> _Exercise requirements_
Reproduce the news passage below about Guaido and humanitarian aid for Venezuela, word for word and in full.

BEGIN Passage to read

Guaido lost no time in building on broadened international support, with his fledgling alternative administration announcing February 14 talks in Washington on responding to “the largest hemispheric humanitarian crisis in modern history.” The opposition leader says up to 300,000 people are “at risk of death” from malnutrition and illness after years of shortages of basic food and medicines.

The US and other countries have already pledged humanitarian aid for
Guaido’s administration, though it remains to be seen where and how it can
enter the country without the military’s support.

The young lawmaker accused the military of planning to divert aid being
stockpiled in Colombia, Brazil and an unidentified Caribbean island, in order
to distribute it through the socialist government’s subsidized food program
for supporters.

Guaido appealed to the military’s “conscience” to let the aid reach those
most in need.

– ‘Confrontation’ –

It remained unclear how Guaido could fund and operate an interim presidency
with Maduro refusing to budge.

He accused Maduro of trying to illicitly transfer up to $1.2 billion from
public coffers to a bank in Uruguay.

END Passage to read
BEGIN Supplied information

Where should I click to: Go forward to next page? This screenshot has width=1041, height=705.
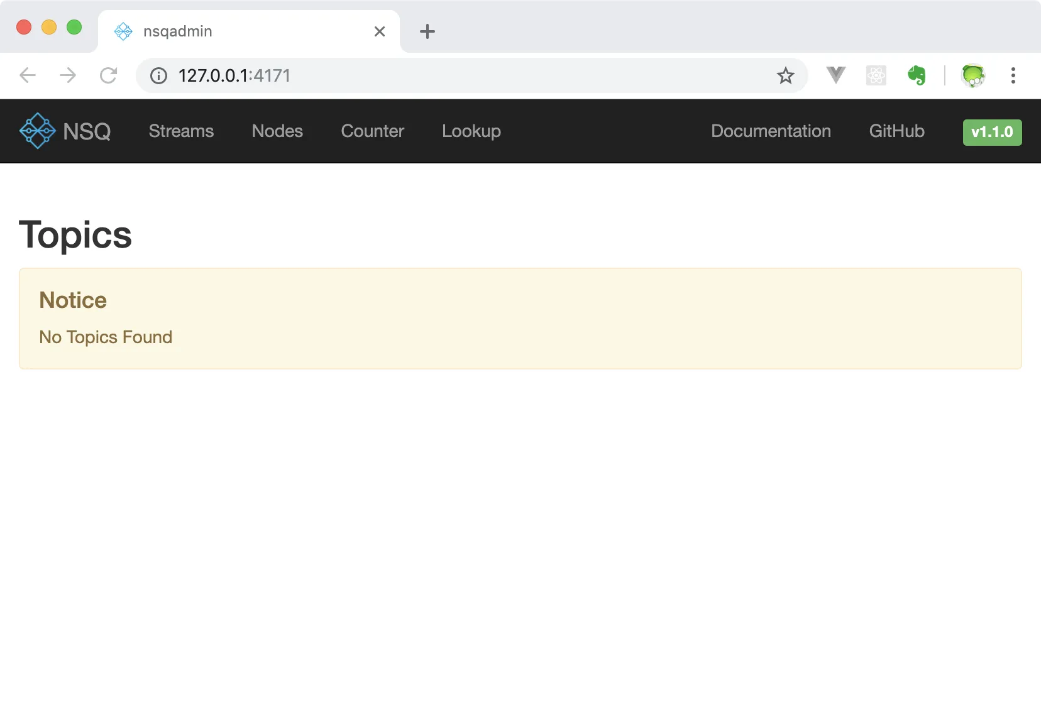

END Supplied information

> _Response below_
Guaido lost no time in building on broadened international support, with his fledgling alternative administration announcing February 14 talks in Washington on responding to “the largest hemispheric humanitarian crisis in modern history.” The opposition leader says up to 300,000 people are “at risk of death” from malnutrition and illness after years of shortages of basic food and medicines.

The US and other countries have already pledged humanitarian aid for
Guaido’s administration, though it remains to be seen where and how it can
enter the country without the military’s support.

The young lawmaker accused the military of planning to divert aid being
stockpiled in Colombia, Brazil and an unidentified Caribbean island, in order
to distribute it through the socialist government’s subsidized food program
for supporters.

Guaido appealed to the military’s “conscience” to let the aid reach those
most in need.

– ‘Confrontation’ –

It remained unclear how Guaido could fund and operate an interim presidency
with Maduro refusing to budge.

He accused Maduro of trying to illicitly transfer up to $1.2 billion from
public coffers to a bank in Uruguay.